Al-Ahram Hebdo : Dans son récent discours, le secrétaire général du Hezbollah, Hassan Nasrallah, a affirmé que son mouvement est contraint de réagir aux assassinats israéliens, peu importe les conséquences. Israël a déjà ciblé des membres du groupe par le passé, mais pourquoi se sent-il cette fois-ci obligé de riposter ?
Karim Bitar : La situation est très tendue et il semble que la réponse du Hezbollah soit inévitable. Dans ses deux derniers discours, Hassan Nasrallah a insisté sur le fait que l’attaque contre ses dirigeants ne pouvait pas rester sans réponse. D’abord, parce que cette attaque a visé le coeur de Beyrouth, la banlieue sud, qui est le fief du Hezbollah, et a liquidé un haut placé du mouvement, un proche collaborateur de Nasrallah et membre fondateur du groupe.
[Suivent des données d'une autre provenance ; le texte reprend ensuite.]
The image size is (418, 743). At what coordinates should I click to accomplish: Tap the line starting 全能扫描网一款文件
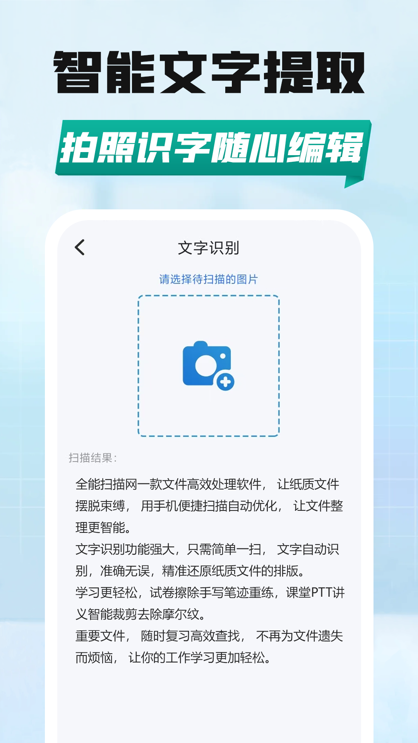click(x=207, y=484)
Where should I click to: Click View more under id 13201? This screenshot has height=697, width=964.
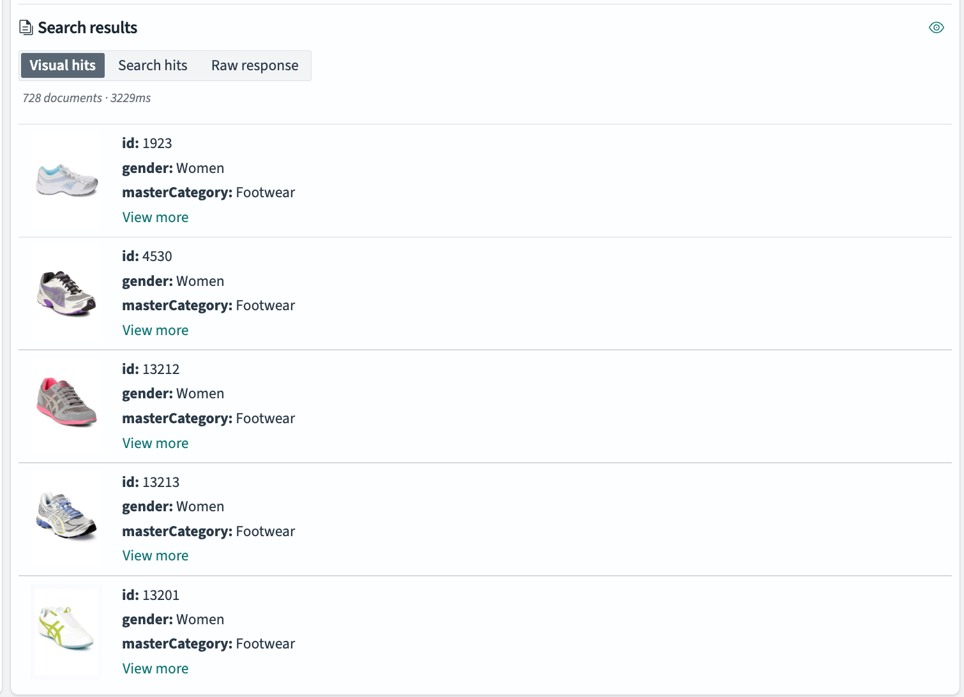[155, 669]
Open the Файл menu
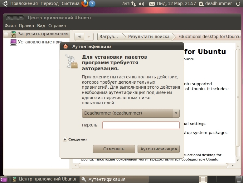Viewport: 243px width, 183px height. coord(10,26)
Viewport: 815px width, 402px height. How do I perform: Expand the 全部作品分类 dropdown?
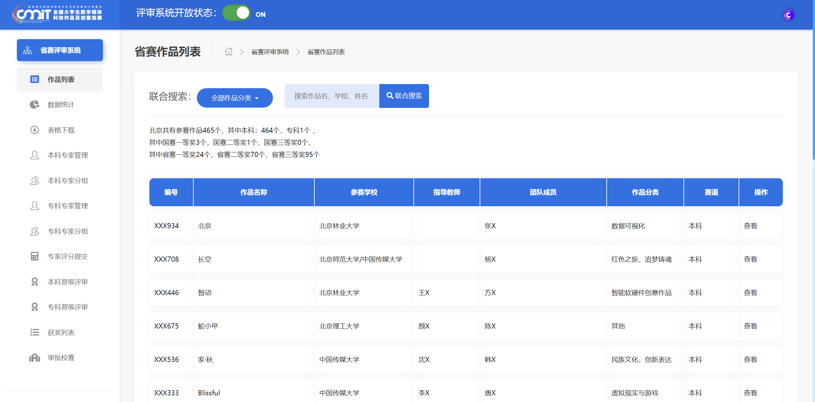[x=235, y=98]
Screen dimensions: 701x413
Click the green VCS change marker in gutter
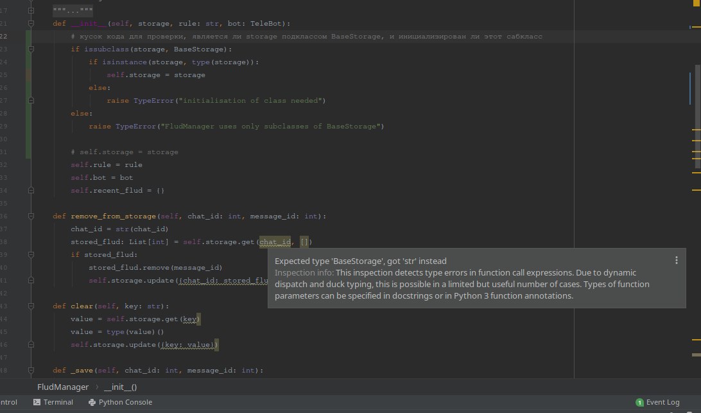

En plus, l’assassinat d’Ismaïl Haniyeh à Téhéran, survenu seulement 48 heures après, a probablement renforcé la détermination de l’axe iranien à ne pas laisser ces agressions sans réplique. Le Hezbollah cherche à rétablir sa capacité de dissuasion.
Il redoute qu’Israël ne commence à faire au Liban ce qu’il fait depuis des années en Syrie, c’est-à-dire frapper fréquemment des cibles liées au régime iranien ou au Hezbollah lui-même.
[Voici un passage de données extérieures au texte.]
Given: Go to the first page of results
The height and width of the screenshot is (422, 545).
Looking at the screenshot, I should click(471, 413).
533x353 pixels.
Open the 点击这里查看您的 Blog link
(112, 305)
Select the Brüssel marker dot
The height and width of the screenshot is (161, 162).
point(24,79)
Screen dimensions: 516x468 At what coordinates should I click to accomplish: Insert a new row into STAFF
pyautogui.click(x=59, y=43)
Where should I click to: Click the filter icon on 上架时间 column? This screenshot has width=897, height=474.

Ce qui vaut pour le Hezbollah vaut aussi pour l’Iran, parce qu’il y a déjà eu l’assassinat de Qassem Souleimani, de Emad Moughniyeh et d’autres grandes figures, et l’Iran n’avait pas réagi directement en Israël parce que Téhéran est conscient des rapports de force et ne souhaitait pas ouvrir une guerre régionale.
Le Hezbollah est en train d’explorer une riposte significative, mais qui ne franchirait pas trop les lignes rouges pour ne pas donner à Israël l’occasion de lancer une vaste offensive au Liban. Donc, il finira par riposter. Il reste de savoir de quelle manière et quelle sera la réaction israélienne.
— L’assassinat de figures aussi importantes à Beyrouth et à Téhéran révèle-t-il quelque chose sur la dynamique interne du Hezbollah et de l’Iran ?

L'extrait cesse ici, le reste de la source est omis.